Haïti : la commission électorale recommande l’annulation de la présidentielle
Haïti : la commission électorale recommande l’annulation de la présidentielle
Le Monde.fr avec AFP
Selon la commission indépendante, « le nombre de votes non retraçables a pratiquement dépassé les votes légitimes qui ont été acquis par les hommes politiques » lors du premier tour de l’élection le 25 octobre dernier.
Le président provisoire Jocelerme Privert reçoit le rapport du président la commission indépendante de vérification et d’évaluation électorale à Haïti, François Benoit, le 30 mai. | Dieu Nalio Chery / AP
La commission indépendante de vérification et d’évaluation électorale à Haïti recommande, dans son rapport remis lundi 30 mai aux autorités, l’annulation du premier tour de l’élection présidentielle, tenu le 25 octobre dernier, en raison de fraudes.

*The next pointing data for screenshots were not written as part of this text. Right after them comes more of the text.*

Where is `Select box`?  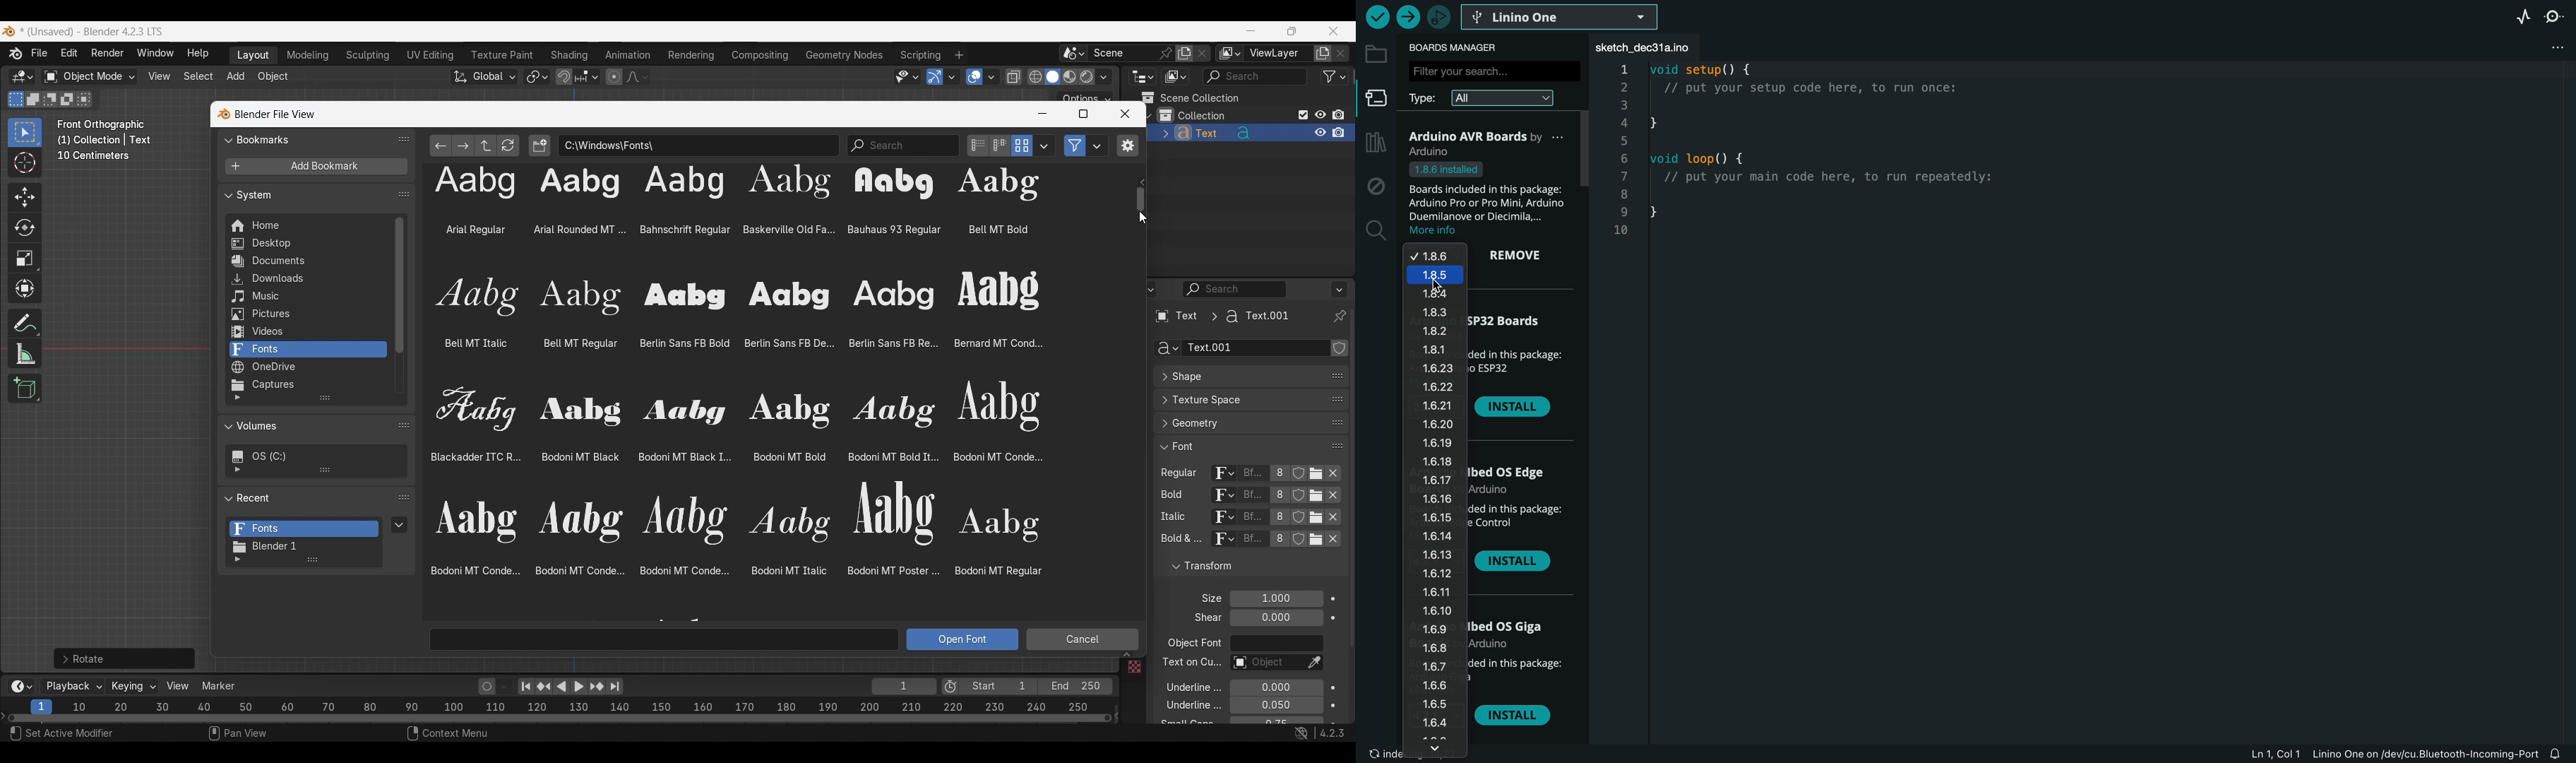
Select box is located at coordinates (25, 132).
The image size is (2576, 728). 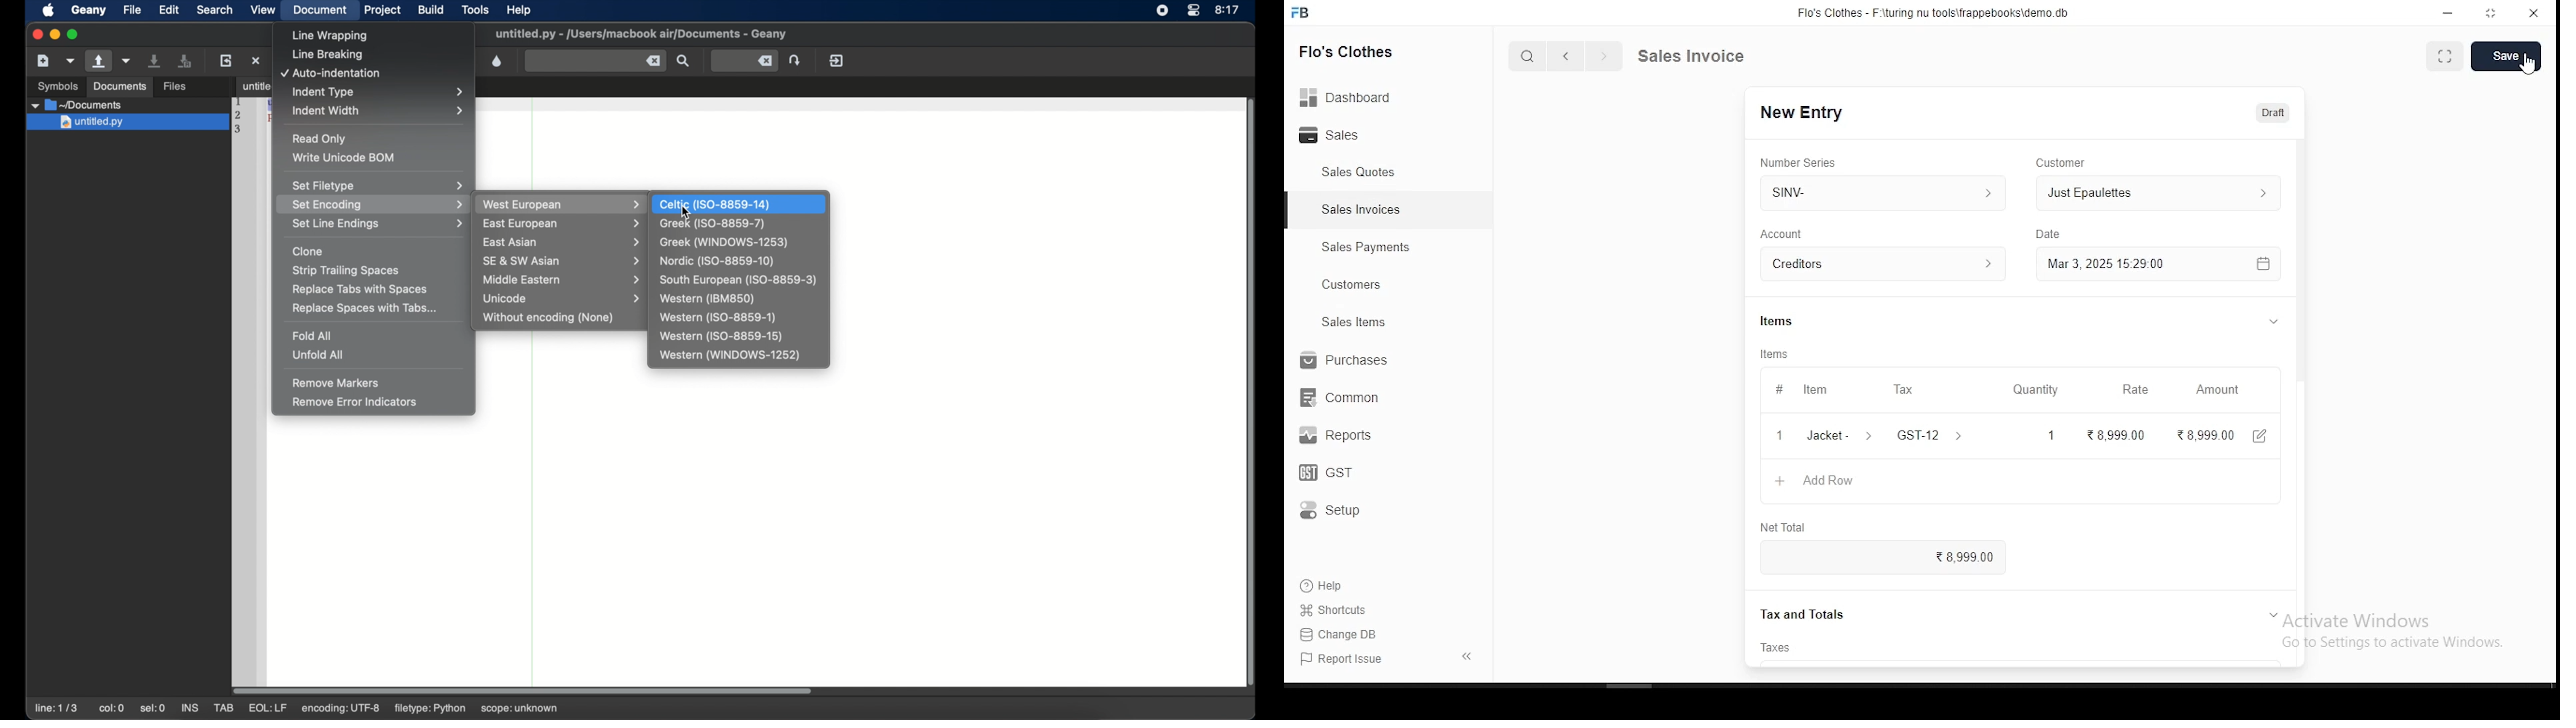 I want to click on set filetype menu, so click(x=377, y=185).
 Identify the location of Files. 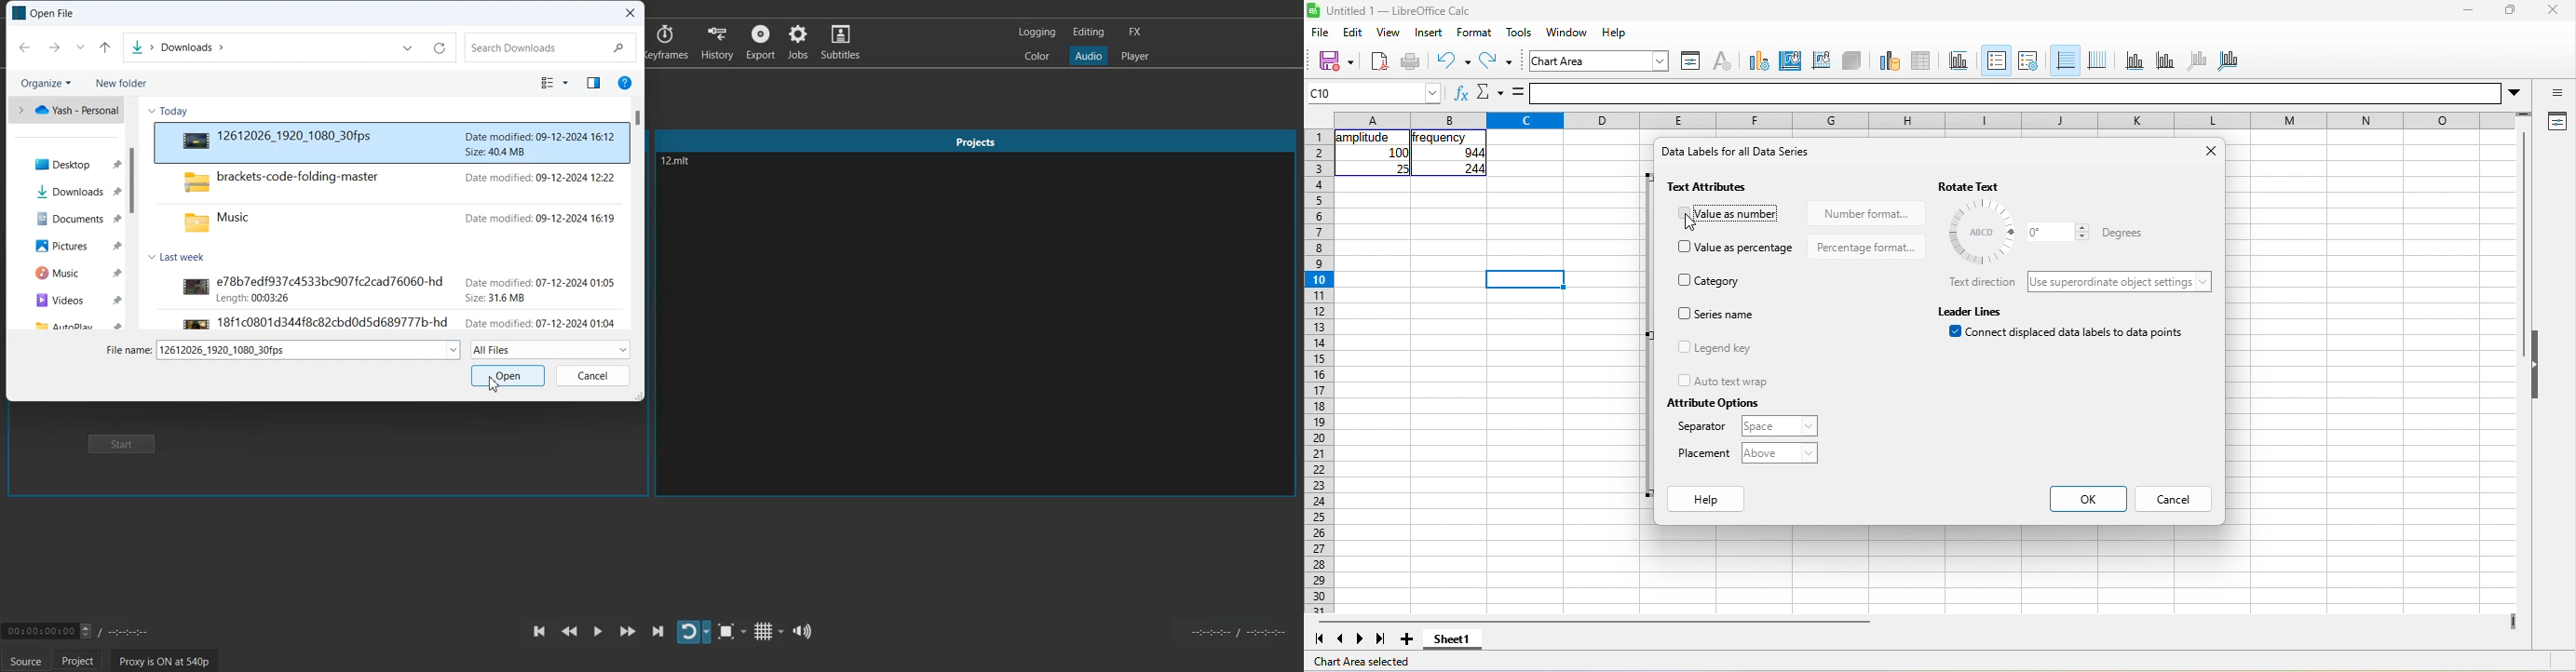
(393, 201).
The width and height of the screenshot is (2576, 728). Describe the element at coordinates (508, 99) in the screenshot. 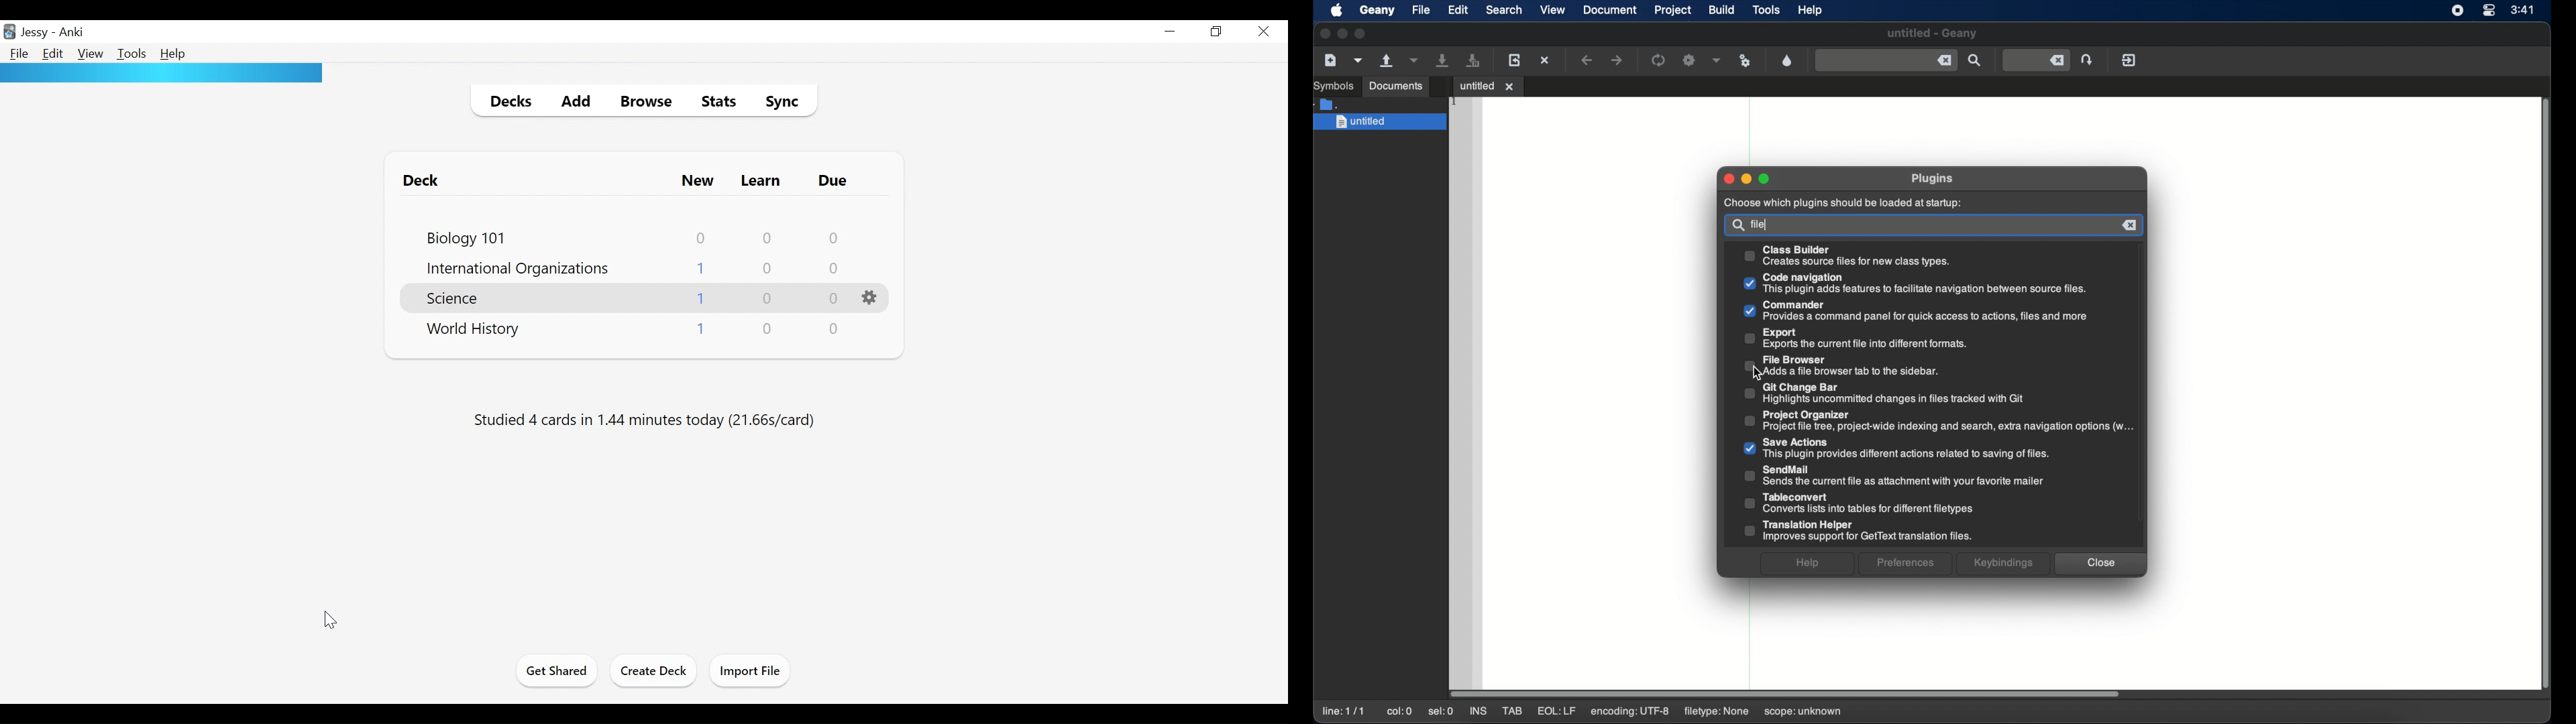

I see `Decks` at that location.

« Il serait juste et équitable que, au moins au niveau des élections présidentielles, le processus soit repris à zéro » a déclaré François Benoit, le président de la commission, justifiant cette recommandation par le fait que « le nombre de votes non retraçables a pratiquement dépassé les votes légitimes qui ont été acquis par les hommes politiques ».
Haïti est plongé dans une crise politique profonde depuis que le processus électoral a été suspendu en janvier, en raison des accusations de l’opposition de l’époque, dénonçant un « coup d’Etat électoral » fomenté par Michel Martelly, l’ancien président. Au premier tour du scrutin présidentiel, le 25 octobre, le candidat du pouvoir, Jovenel Moïse, avait recueilli 32,76 % des voix, contre 25,29 % pour Jude Célestin, qui a qualifié ces scores de « farce ridicule ».
Le rapport de la commission d’évaluation, établi après un mois d’analyse des documents électoraux, vient confirmer les accusations de fraudes formulées par l’opposition et les principales organisations de la société civile. « Certaines libertés ont été prises avec la loi, avec le processus électoral qui a créé tout une panoplie de votes zombies irretraçables », a expliqué François Benoit. « Les membres de bureaux de vote prenaient sur eux-mêmes d’imprégner les procès verbaux de leurs propres empreintes digitales », a-t-il dénoncé.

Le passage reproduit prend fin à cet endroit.